DATASET RECORDS Block Start

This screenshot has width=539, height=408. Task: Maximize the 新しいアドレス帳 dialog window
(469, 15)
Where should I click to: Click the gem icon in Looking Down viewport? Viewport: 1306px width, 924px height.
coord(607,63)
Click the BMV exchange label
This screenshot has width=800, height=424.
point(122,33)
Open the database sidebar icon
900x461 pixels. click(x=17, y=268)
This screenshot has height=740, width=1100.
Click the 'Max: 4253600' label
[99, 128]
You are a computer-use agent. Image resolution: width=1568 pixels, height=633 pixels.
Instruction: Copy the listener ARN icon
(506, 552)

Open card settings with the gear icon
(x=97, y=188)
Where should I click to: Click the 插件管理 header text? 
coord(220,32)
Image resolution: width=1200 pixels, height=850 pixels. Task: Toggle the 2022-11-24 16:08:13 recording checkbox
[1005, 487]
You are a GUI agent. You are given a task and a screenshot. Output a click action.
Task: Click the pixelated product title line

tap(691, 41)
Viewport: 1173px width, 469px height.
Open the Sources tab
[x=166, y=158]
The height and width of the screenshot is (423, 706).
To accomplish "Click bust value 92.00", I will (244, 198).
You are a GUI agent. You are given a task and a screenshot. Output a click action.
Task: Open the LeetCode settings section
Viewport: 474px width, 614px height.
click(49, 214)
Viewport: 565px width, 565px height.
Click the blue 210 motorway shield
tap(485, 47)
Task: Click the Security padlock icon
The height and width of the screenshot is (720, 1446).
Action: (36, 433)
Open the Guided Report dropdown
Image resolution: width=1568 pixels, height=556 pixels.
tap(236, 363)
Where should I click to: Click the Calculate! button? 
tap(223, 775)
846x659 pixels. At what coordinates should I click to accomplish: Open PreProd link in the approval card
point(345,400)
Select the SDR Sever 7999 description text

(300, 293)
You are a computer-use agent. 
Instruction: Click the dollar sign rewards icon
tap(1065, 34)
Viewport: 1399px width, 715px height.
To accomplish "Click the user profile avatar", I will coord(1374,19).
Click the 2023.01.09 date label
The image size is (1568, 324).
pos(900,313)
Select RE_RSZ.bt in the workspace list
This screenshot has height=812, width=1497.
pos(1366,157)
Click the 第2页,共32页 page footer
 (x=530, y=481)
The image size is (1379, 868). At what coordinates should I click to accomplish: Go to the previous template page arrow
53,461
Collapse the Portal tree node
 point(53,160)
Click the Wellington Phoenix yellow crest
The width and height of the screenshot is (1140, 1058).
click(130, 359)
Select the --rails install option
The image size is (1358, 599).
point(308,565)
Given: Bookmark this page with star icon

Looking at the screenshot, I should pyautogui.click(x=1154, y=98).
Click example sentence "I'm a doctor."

DATASET RECORDS Block End

Tally the lines in the records that hold the word "will". Give only the total.

2